Saturday, March 17, 2012

Beyond Testing

Testing appears to be an extremely popular practice in the Ruby community. At the past few RubyConf's there have been a handful of sessions where people are introducing new testing libraries as well as sharing there experiences around improving the performance and quality of test suites. I find it fascinating because in my professional experience developers seem likely to delegate testing tasks to others (BA, QA, PM, etc...) rather than adopt testing themselves. I have to say that for the most part the respectable part of the Ruby community really embraces testing or at least tries.
There are however many people out there who don't like it and in fact malign the technique of TDD. I recently watched a keynote presentation, by a person I respect and admire, where he likened TDD to driving in a car along a highway bumping into the guard rails the entire time to help you get to your destination. It probably one of the most absurd analogies I have ever heard in software engineering and it is nothing at all what TDD is about.
The single greatest benefit that I get from TDD is how it helps me break down unmanageable complex problems into small simple problems. It helps me see problems with design and allows me to gain confidence in my ability to improve the design when I need to. The absolute worse feeling in the world that you may experience as a programmer is fear.

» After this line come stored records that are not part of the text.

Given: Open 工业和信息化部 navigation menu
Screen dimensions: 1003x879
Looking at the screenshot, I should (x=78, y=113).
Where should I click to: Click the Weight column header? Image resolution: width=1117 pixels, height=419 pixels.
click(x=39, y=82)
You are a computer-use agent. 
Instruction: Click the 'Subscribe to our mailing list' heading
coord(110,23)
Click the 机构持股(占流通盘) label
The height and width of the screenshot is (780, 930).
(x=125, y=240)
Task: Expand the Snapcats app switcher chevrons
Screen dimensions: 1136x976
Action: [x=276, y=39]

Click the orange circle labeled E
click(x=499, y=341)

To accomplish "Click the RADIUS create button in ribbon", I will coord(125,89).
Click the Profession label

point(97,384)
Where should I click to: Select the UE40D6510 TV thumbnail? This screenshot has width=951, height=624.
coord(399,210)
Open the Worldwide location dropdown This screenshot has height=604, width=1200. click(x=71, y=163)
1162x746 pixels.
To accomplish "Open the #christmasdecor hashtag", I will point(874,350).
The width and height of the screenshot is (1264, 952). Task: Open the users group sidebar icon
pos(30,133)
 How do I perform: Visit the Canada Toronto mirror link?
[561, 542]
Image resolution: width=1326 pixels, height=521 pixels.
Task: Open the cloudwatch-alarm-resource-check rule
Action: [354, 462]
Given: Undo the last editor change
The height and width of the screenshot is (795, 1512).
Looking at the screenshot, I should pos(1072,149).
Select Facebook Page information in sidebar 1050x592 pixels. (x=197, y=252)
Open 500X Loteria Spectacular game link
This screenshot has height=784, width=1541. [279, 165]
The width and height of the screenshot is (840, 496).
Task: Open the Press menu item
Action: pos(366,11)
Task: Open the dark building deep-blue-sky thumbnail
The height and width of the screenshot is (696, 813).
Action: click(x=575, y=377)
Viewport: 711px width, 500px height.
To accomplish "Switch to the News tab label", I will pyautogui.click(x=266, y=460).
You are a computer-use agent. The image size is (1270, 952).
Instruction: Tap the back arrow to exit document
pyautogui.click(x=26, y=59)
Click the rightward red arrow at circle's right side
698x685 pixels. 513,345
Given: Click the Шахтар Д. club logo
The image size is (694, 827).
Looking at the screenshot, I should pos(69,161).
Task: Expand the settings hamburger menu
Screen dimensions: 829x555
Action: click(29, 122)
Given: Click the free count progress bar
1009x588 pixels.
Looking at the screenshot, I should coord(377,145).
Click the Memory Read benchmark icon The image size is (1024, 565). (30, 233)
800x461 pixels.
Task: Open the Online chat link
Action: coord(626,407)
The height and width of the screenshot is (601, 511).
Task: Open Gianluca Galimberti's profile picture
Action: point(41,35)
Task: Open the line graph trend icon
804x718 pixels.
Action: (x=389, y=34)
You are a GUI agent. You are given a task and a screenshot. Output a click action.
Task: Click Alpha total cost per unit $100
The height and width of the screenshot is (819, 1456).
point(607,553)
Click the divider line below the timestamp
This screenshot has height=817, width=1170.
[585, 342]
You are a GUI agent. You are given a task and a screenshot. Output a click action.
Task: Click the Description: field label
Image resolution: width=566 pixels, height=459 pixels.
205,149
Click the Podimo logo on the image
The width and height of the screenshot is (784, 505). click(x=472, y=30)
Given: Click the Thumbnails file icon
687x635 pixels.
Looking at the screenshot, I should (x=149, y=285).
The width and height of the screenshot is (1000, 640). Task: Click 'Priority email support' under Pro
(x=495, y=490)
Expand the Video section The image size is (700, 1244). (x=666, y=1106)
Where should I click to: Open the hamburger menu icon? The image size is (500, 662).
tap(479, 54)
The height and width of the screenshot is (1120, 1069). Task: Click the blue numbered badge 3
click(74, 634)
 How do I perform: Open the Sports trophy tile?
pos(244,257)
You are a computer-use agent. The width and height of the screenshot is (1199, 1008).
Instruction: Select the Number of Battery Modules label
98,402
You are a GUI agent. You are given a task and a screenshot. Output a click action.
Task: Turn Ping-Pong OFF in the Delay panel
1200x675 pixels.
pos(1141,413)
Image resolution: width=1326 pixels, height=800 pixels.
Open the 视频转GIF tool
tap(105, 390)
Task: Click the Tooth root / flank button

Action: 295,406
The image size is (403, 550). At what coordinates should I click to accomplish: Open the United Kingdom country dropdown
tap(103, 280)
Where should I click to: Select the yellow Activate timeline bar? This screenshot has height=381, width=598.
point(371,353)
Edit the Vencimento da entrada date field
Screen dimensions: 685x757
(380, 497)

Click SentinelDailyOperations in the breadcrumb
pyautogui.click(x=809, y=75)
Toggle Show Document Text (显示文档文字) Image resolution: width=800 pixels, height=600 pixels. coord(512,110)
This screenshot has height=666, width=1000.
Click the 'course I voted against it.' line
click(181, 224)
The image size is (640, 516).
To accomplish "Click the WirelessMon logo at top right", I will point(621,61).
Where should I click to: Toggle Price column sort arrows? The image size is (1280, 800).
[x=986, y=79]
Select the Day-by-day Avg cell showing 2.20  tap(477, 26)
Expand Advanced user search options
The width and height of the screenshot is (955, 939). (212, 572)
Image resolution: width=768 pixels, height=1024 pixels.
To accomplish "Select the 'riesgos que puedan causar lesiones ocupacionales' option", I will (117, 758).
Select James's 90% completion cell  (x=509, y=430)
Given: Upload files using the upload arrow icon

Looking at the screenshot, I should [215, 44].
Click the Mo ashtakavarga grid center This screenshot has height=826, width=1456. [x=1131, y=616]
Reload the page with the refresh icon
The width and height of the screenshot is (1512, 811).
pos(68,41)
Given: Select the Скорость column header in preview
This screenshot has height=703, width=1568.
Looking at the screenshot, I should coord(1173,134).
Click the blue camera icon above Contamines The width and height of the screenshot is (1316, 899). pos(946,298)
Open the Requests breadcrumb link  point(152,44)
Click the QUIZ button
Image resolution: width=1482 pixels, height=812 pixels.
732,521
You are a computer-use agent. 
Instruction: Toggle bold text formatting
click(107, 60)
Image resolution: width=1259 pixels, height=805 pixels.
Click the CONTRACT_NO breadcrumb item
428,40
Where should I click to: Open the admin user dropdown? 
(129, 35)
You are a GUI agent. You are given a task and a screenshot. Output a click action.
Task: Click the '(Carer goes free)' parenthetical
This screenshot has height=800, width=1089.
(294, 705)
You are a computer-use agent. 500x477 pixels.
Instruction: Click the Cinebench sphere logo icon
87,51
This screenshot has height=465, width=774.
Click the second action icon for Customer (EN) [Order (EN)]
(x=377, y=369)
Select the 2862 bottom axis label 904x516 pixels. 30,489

Fear is a "vital response to physical and emotional danger".  It is considered vital because without it, there would be no way we could, "protect ourselves from legitimate threats". However, in software engineering we have a tendency to motivate ourselves with fear all of the time. We use fear to pressure ourselves to meet "deadlines". The fear brought on by uncertainty when you are faced with an unfamiliar piece of code. One that looks so complex and so enormous that it is impossible to reason about all of the little nuances, workarounds, mistakes, performance tweaks, etc... Fear is what makes people decide they are going to leave legacy code alone and find or create a workaround.
Before I learned about TDD, I would have never touched someone else's code. I would have never used scratch refactoring to gain a better understanding of what it was trying to do. I would have over-designed the code making it impossible for people to do something simple. I would have built an API that fit my design instead of the most suitable for the client that was trying to use it. It would have taken me twice as long to complete a task in a legacy system!
Do you want to work in Fear? I know I don't.